Wurde dann das Postfach auf einen anderen Server verschoben, dann hat der alte Exchange Server dem Client einen "Redirect" mit gegeben und Outlook hat sich zukünftig mit dem neuen Server verbunden. In dem Zuge wurde auch das lokale MAPI-Profil aktualisiert, d.h. auch bei zukünftigen Starts hat Outlook den neuen Server gefragt. Entsprechend hat ein schlauer Admin den alten Server einige Zeit lang noch laufen lassen, bis sich ein Großteil der Clients automatisch umkonfiguriert hat. Selbst nach der Deinstallation des alten Exchange Servers konnten sie mit einem DNS/WINS-Eintrag arbeiten, der Anfragen auf den alten Server auf einen funktionierenden Server geleitet hat.

Mit Exchange 2010 RTM ist genau diese Umleitung mit umkonfiguration aber nicht mehr Bestandteil des CAS-Servers oder CAS-Array.

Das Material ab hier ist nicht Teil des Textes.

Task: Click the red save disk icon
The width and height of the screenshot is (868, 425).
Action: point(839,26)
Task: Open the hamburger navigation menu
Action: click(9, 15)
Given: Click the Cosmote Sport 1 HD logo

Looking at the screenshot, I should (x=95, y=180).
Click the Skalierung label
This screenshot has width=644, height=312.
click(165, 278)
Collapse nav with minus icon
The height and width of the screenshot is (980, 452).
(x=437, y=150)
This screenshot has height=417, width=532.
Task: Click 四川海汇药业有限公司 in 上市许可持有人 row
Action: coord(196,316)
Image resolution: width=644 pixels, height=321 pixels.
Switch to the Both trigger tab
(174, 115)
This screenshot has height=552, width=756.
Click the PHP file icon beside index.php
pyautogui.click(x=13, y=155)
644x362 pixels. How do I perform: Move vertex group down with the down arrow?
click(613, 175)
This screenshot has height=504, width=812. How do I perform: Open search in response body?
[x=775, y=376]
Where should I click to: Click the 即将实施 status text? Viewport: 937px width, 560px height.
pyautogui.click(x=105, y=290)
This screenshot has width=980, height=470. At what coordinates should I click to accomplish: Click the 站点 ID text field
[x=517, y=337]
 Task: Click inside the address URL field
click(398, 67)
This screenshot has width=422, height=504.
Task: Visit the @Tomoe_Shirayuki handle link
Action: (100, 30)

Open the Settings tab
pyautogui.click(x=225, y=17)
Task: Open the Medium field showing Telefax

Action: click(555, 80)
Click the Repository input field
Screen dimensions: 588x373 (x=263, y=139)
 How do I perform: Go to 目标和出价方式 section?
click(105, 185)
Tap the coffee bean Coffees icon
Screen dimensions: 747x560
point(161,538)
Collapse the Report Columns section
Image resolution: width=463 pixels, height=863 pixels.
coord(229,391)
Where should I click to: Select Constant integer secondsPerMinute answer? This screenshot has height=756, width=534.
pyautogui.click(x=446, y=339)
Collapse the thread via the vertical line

Nicht umsonst empfiehlt daher Microsoft den Kunden mit Exchange 2010 immer ein CAS-Array einzurichten, selbst wenn sie nur einen Exchange Server haben.
Wenn spätestens bei der nächten Migration des Postfachs auf einen anderen Exchange 2010 Server bleibt im MAPI-Profil der alte Servername erhalten. Wenn dies schon ein CASArray war und der neue Server in der gleichen AD-Site liegt, ist das kein Problem. Wenn aber der neue Server in einer anderen AD-Site liegt, dann greift der Client weiterhin auf den "alten" Servernamen zu.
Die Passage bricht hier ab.